Spätestens am Freitag wird in der deutschen Wirtschaft nichts mehr so sein, wie es jahrzehntelang war. Die Aktionäre der Daimler-Benz AG und der Chrysler Corp. werden die Megafusion der beiden Konzerne absegnen - und damit endgültig eine Zeitenwende in der Deutschland AG einläuten. Ob der künftig drittgrößte Autobauer der Welt rasch Synergieeffekte in Milliardenhöhe vorweisen kann und tatsächlich Tausende neue Jobs schaffen wird, mag die beteiligten Anteilseigner und Arbeitnehmer in Atem halten. Für die Bundesrepublik geht es um weit mehr: Denn diese "erste Welt AG" (DaimlerChrysler-Chef Jürgen Schrempp)setzt neue Maßstäbe und wird hierzulande das Verhältnis von Aktionären und Management ebenso verändern wie das Kräftespiel zwischen Vorstand und Betriebsrat.

Noch steht in den Sternen, ob sich dieser hochbrisante Mix "aus deutschem Gesellschaftsrecht und amerikanischer Corporate Governance" (Börsen-Zeitung) in der Praxis bewährt. Klar ist dagegen: Auf dem Weg in die Weltliga werden andere hiesige Topadressen das Modell aus Stuttgart und Auburn Hills kopieren.

Wohin die Reise geht, läßt sich leicht erahnen: Shareholder Committee heißt das neue Machtzentrum des Konzerns - Mitbestimmung hin oder her. Nicht zufällig stellen Amerikaner auch 44 Prozent aller Aktionäre, weit mehr als die Deutschen. In einer Sache ist der clash of cultures schon programmiert: beim Gehalt für deutsche Spitzenmanager. Schrempps Counterpart Robert Eaton verdient mit insgesamt rund 20 Millionen Mark im Jahr mehr als der gesamte Daimler-Vorstand zusammen (ZEIT Nr. 37/1998). Schrempp (geschätztes Salär unter 3 Millionen Mark) will da nicht nachstehen und den Abstand deutlich verringern. Daß Daimler 1998 die Gewinnbeteiligung für 140 000 Mitarbeiter kräftig auf je 1700 Mark erhöht, wird da die selbstbewußten Facharbeiter im Schwabenland kaum beruhigen.

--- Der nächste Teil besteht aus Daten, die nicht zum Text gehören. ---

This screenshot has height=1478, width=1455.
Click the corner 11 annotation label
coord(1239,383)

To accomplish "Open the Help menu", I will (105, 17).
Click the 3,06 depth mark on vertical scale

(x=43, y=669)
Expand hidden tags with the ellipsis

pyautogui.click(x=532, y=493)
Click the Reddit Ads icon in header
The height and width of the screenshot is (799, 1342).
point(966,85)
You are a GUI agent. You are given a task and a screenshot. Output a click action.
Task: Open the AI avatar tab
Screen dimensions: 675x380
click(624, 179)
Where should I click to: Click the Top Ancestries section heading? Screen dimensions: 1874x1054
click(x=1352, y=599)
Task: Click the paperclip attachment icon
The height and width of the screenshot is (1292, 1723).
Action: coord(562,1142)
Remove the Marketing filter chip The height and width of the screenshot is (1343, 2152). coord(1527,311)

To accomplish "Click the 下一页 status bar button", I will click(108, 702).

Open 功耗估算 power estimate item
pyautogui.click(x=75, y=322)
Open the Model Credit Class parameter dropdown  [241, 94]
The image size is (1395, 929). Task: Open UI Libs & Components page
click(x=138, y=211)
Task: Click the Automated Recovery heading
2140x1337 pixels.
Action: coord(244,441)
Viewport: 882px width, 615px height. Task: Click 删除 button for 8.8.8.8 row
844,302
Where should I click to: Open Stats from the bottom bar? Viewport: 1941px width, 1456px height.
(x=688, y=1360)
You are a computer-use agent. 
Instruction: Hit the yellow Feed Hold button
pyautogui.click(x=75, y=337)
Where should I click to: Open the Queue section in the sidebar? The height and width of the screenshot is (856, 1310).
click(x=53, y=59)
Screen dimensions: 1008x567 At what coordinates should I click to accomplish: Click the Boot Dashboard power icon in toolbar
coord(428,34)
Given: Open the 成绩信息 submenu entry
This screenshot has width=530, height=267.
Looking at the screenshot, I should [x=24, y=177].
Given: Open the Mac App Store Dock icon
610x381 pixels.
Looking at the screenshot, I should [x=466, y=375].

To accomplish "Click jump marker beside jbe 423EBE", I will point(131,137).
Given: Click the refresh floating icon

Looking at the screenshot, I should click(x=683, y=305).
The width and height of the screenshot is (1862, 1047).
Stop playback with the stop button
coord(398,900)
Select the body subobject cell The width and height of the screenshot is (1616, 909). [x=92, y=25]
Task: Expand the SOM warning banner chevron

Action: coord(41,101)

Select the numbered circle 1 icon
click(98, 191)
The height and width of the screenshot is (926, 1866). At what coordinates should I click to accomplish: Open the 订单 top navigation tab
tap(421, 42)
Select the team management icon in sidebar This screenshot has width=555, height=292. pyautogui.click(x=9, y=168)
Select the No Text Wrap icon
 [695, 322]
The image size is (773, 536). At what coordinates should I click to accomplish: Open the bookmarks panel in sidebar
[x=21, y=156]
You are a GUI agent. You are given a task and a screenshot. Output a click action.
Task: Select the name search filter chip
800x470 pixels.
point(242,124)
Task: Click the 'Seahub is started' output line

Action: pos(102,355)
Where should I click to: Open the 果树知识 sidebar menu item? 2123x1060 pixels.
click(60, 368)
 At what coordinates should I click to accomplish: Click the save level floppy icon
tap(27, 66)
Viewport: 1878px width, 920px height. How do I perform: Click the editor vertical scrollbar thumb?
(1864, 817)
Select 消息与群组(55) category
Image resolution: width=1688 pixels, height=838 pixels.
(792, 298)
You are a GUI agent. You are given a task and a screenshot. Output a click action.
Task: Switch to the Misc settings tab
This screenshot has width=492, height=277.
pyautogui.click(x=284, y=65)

Während Politik und Gesellschaft um Kinkerlitzchen wie Lohnfortzahlung und 620-Mark-Jobs streiten, anstatt sich ehrlich den wahren Herausforderungen der Globalisierung zu stellen, schaffen Global Player hierzulande Fakten. Solange das so ist, wird das soziale Klima leiden. Daran sind aber nicht fixe Manager schuld, wie manche gerne suggerieren.